We can keep focusing on Lieberman - and yeah, he's a scummy little self-serving douchebag. We can bemoan the day we didn't defeat him and demonize him (and he deserves it). But if Lieberman disappeared - became a vapor - there'd be someone else playing his oppositional, power-grabbing role. Our electeds play by the rules that we (I'm talking about the collective, ubiquitous "we") lay out for them. "We" don't elect people who have no money to make us aware of who they are. "We" set up the playing field to be infested with special interests and then "we" allow the fox to guard the henhouse. We (progressives generally, and whole lot of other folks as well) are all smart enough to know that the deck is more stacked than not and adjust accordingly.

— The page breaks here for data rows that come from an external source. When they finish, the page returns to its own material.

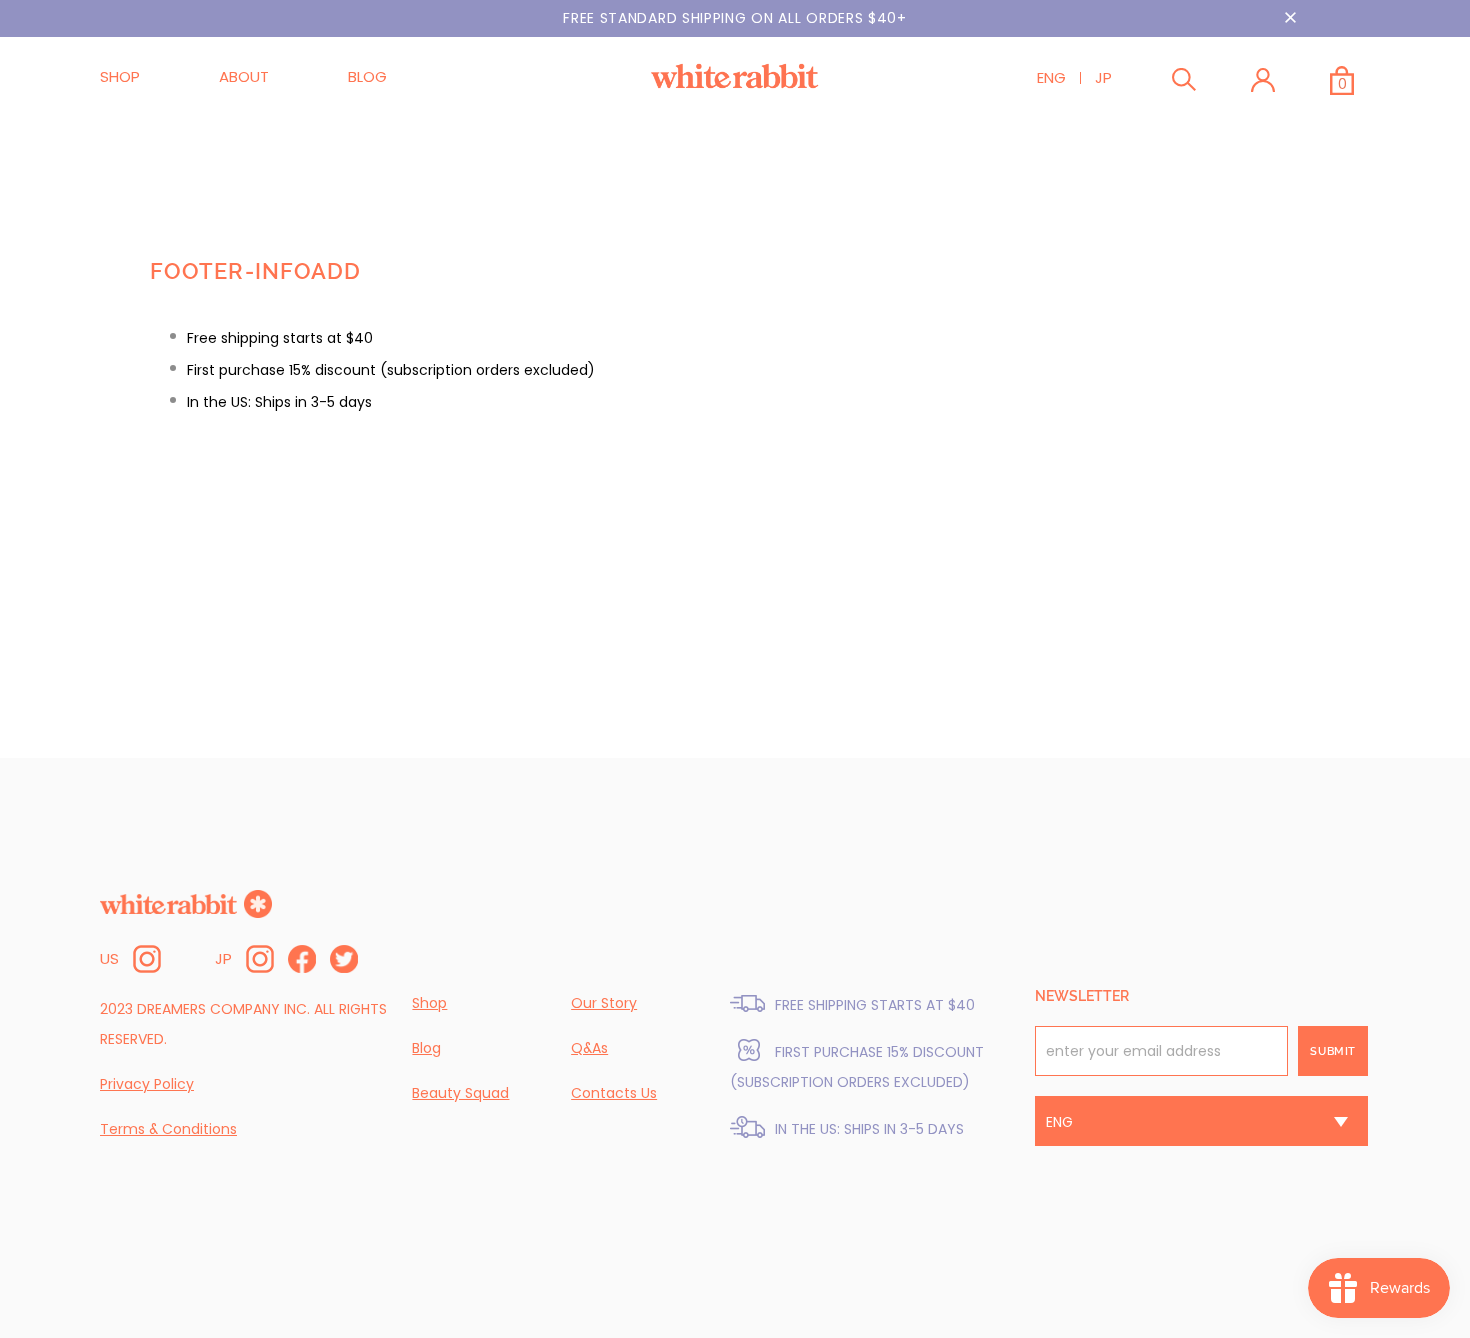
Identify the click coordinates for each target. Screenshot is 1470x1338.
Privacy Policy (147, 1084)
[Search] (1184, 83)
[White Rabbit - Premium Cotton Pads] (735, 76)
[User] (1263, 83)
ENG (1051, 77)
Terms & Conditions (168, 1129)
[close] (1290, 18)
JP (1103, 77)
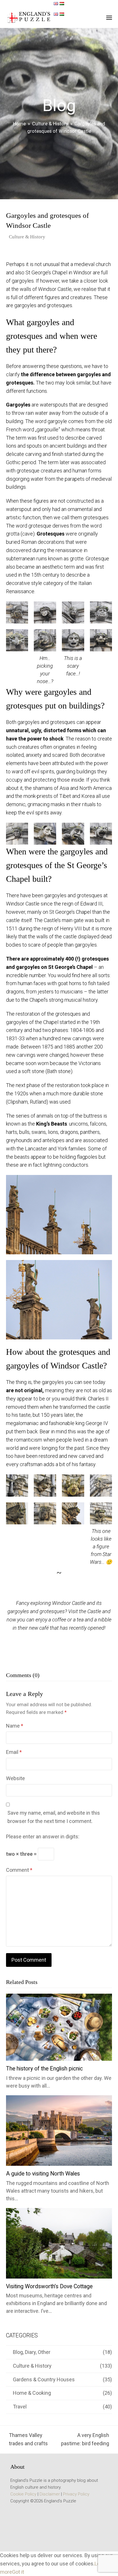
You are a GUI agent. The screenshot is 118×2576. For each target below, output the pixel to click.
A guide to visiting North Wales (43, 2173)
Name (14, 1726)
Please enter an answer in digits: (42, 1837)
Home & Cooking (32, 2393)
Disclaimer (50, 2494)
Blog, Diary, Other (31, 2352)
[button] (109, 18)
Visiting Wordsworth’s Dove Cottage (49, 2286)
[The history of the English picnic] (59, 2027)
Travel (20, 2407)
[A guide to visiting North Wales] (59, 2130)
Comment (19, 1870)
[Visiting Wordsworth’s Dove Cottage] (59, 2243)
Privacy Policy (76, 2494)
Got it (18, 2572)
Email (14, 1752)
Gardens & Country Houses (44, 2379)
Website (15, 1778)
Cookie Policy (23, 2494)
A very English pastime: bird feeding (84, 2440)
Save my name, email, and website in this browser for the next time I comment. (53, 1817)
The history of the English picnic (44, 2068)
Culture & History (27, 237)
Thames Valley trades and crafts (27, 2440)
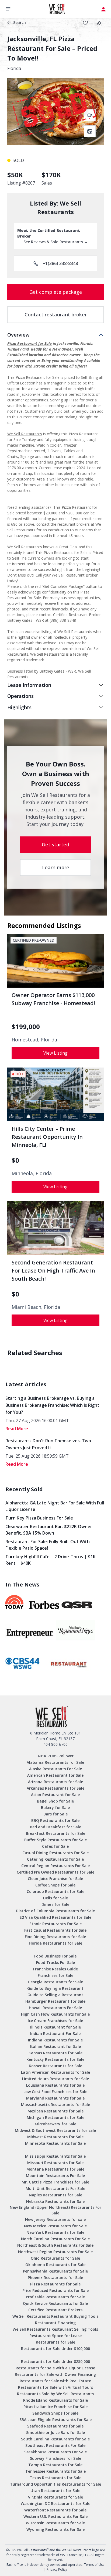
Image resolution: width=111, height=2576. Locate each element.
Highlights (19, 707)
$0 (15, 1160)
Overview (18, 334)
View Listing (55, 1053)
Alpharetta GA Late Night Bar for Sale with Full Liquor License (54, 1506)
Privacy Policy (57, 2569)
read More (16, 1429)
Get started (55, 844)
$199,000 (26, 1027)
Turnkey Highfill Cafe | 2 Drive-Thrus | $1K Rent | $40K (50, 1560)
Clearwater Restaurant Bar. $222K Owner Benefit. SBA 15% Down (48, 1530)
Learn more (55, 867)
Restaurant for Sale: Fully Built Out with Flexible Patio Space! (47, 1545)
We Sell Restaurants (24, 433)
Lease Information (29, 685)
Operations (20, 696)
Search (19, 22)
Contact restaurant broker (56, 314)
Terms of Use (94, 2564)
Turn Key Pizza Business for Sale (39, 1518)
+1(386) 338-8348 (60, 263)
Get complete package (55, 292)
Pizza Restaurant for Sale (29, 343)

But it's difficult to ignore a series of protests and strikes that capture the national imagination and consume its news cycles. They would bend under the force of our outrage. There are 535 of them - Congress + the Presidewnt - how many of us are there? That's an open question. I'd wager that there are a lot more of "us" than we might imagine - and "us" would likely transcend ideological lines on core issues like employment, healthcare, and housing.
The Conclusion
I can't begin to imagine how this rage - not just progressive rage, but generalized rage - could be effectively harnassed and organized. But I do know - if ever there was a time to harass it, it's now. We've just come off the most organized election in history. We know who grassroots folks are. We know how to reach people. We have the internet and twitter and blogs and social media. And I'm quite sure that there are absolute organizational, grass-roots geniuses within our midst who could lay the foundation.
But they've have to answer the question - are we pissed off enough?
Update [2009-12-15 14:22:48 by RenaRF]: And since I've posted this... eight diaries have literally been posted about what an asshat Lieberman is. Well duh. But imagine the power of that time directed towards something - you know - effective. Sigh.